Le juge Fred Biery a provisoirement suspendu l'expulsion de Liam et de son père, Adrian Conejo Arias, en attendant que leur contestation soit examinée. Cette décision soulève des questions sur le traitement des familles migrantes aux États-Unis, en particulier lorsque des enfants sont impliqués. Le magistrat a statué : « Toute expulsion ou transfert » est interdit tant que la détention de Liam et de son père fait l'objet d'un recours.
Utilisé comme appât
Des témoignages révèlent que Liam a été utilisé de manière choquante par les agents fédéraux, agissant tel un « appât » pour inviter d'autres personnes à se montrer. Certaines sources évoquent que le jeune garçon aurait été récupéré alors que son père tentait de fuir. La mère et le frère de Liam n’ont pas été arrêtés à ce moment-là.

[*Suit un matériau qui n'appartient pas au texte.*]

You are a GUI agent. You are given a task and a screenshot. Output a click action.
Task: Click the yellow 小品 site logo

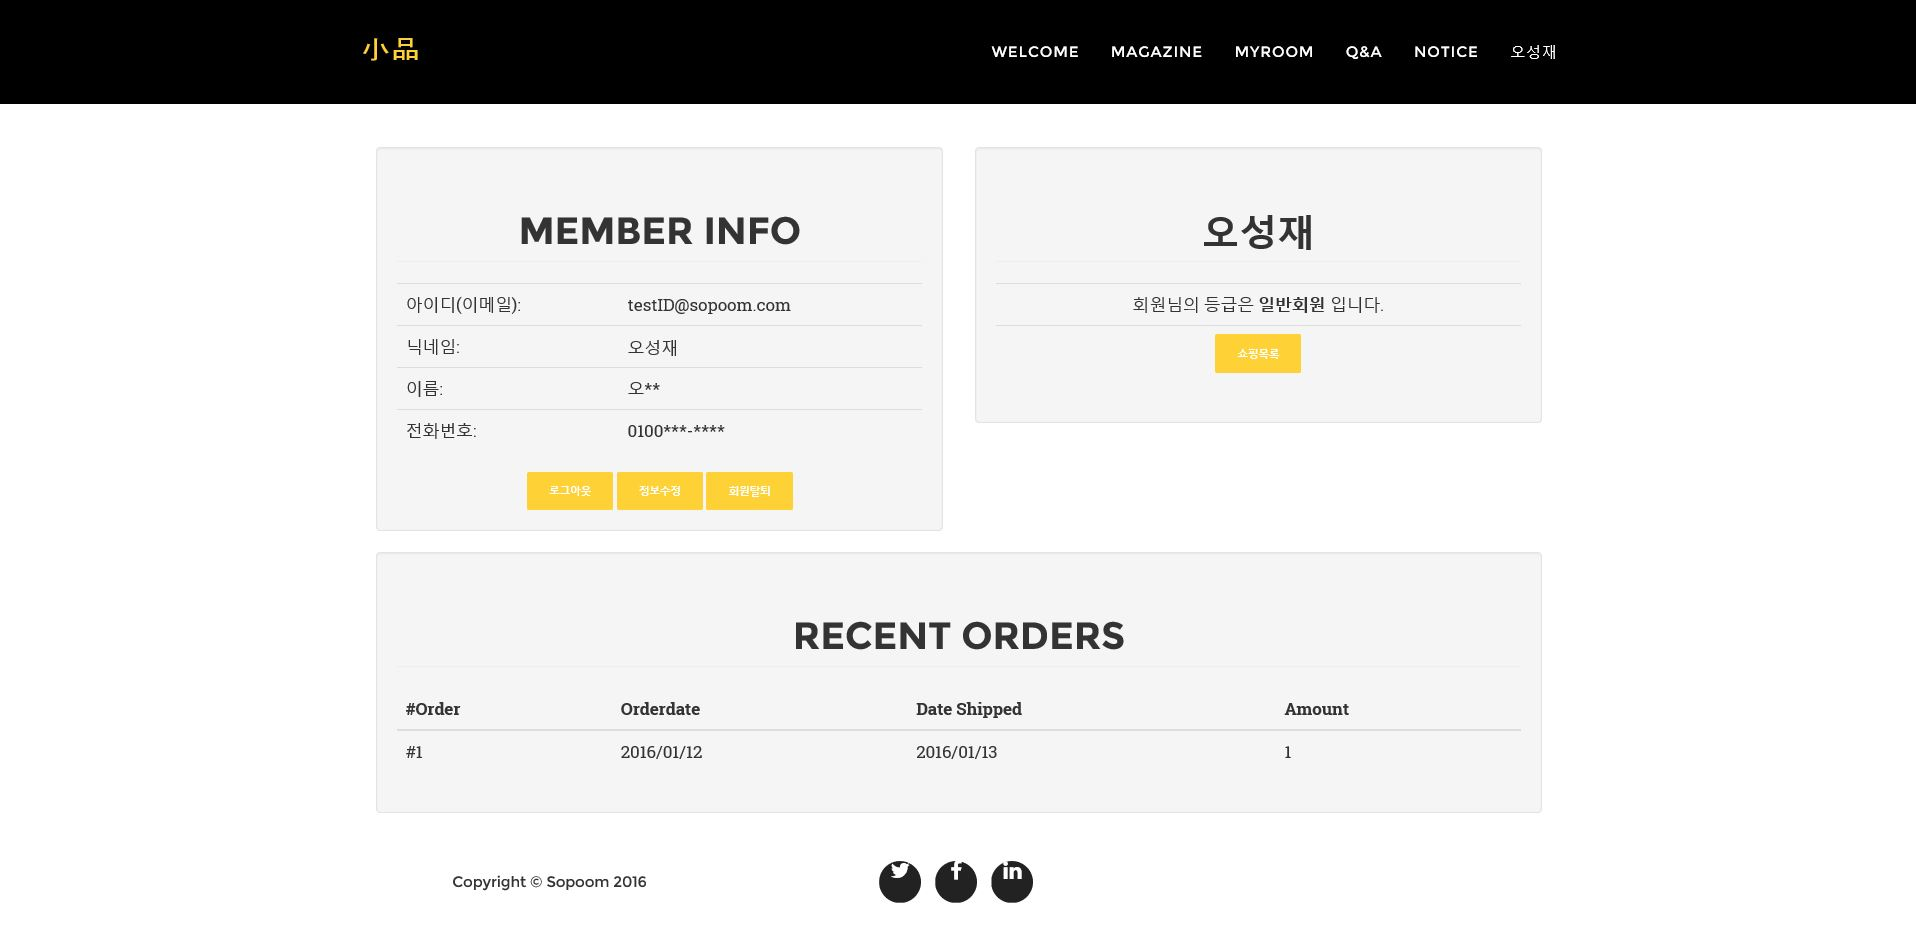coord(391,50)
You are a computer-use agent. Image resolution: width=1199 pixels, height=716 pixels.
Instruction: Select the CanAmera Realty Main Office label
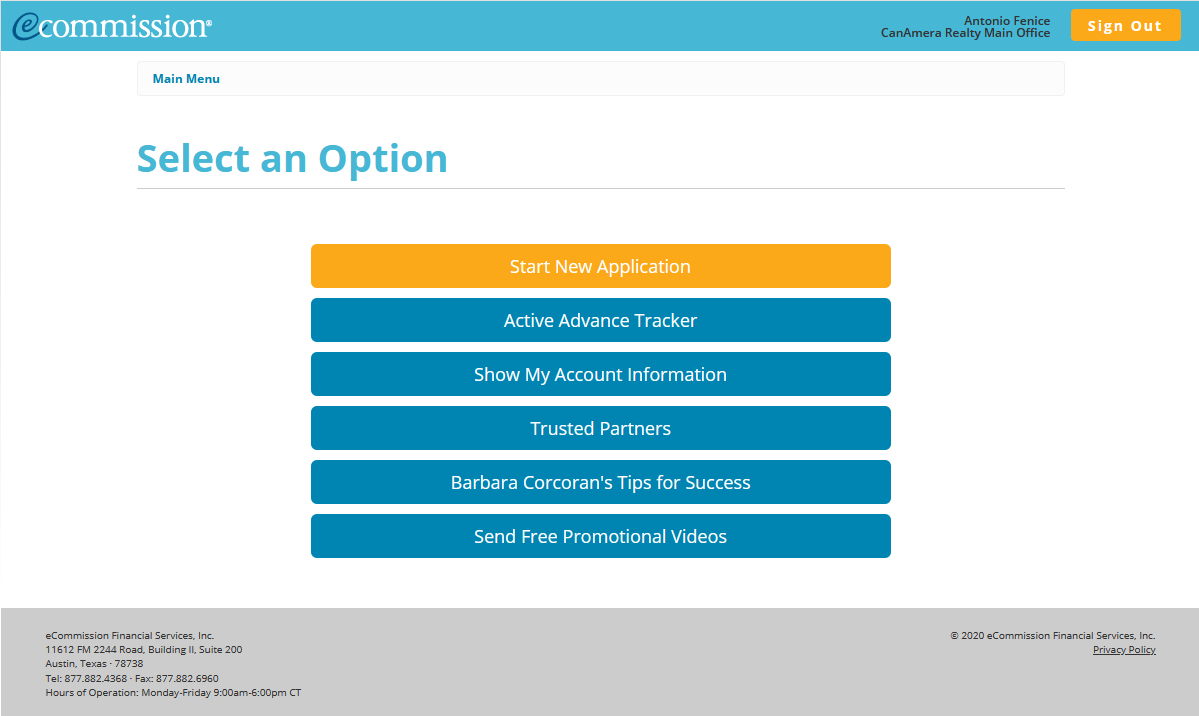[965, 32]
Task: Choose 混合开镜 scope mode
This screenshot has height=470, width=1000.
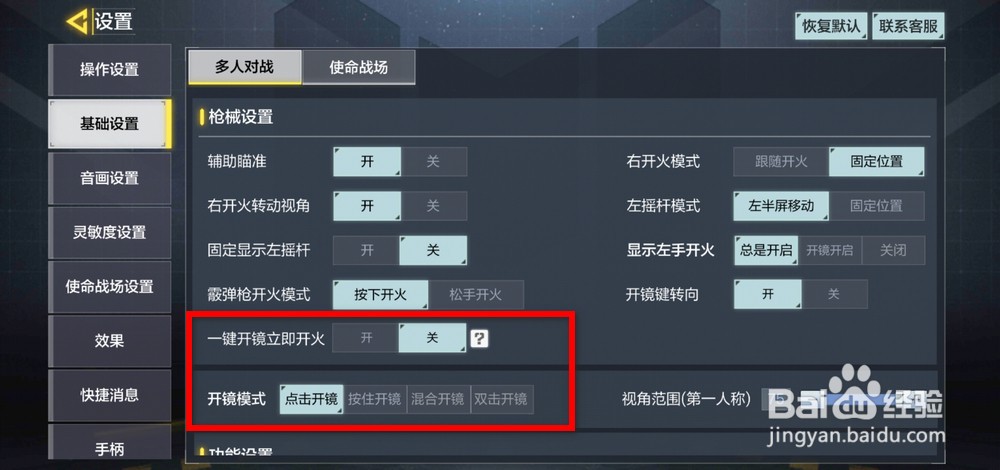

Ce cas tragique est devenu un symbole des méthodes controversées de l'ICE. Les violences exercées par cette agence ont conduit à une augmentation des tensions diplomatiques. Le ministère équatorien des affaires étrangères a récemment dénoncé une tentative d'entrée illégale dans son consulat par un agent de la police de l'immigration, un acte qui a fortement choqué le gouvernement de Quito, comme l'indique L'Humanité.
Des vidéos partagées sur les réseaux sociaux montrent un homme masqué tentant d'accéder au consulat, des événements qui ont contraint l'Équateur à adresser une lettre de protestation aux États-Unis. Le gouvernement exige que des actes similaires ne se reproduisent plus dans ses bureaux consulaires.
Cette affaire nous rappelle que, malgré les promesses de désescalade, la situation sur le terrain reste préoccupante pour les droits humains et les relations diplomatiques. Le cas de Liam est désormais emblématique d'un plus vaste débat sur l'immigration et la répression aux États-Unis.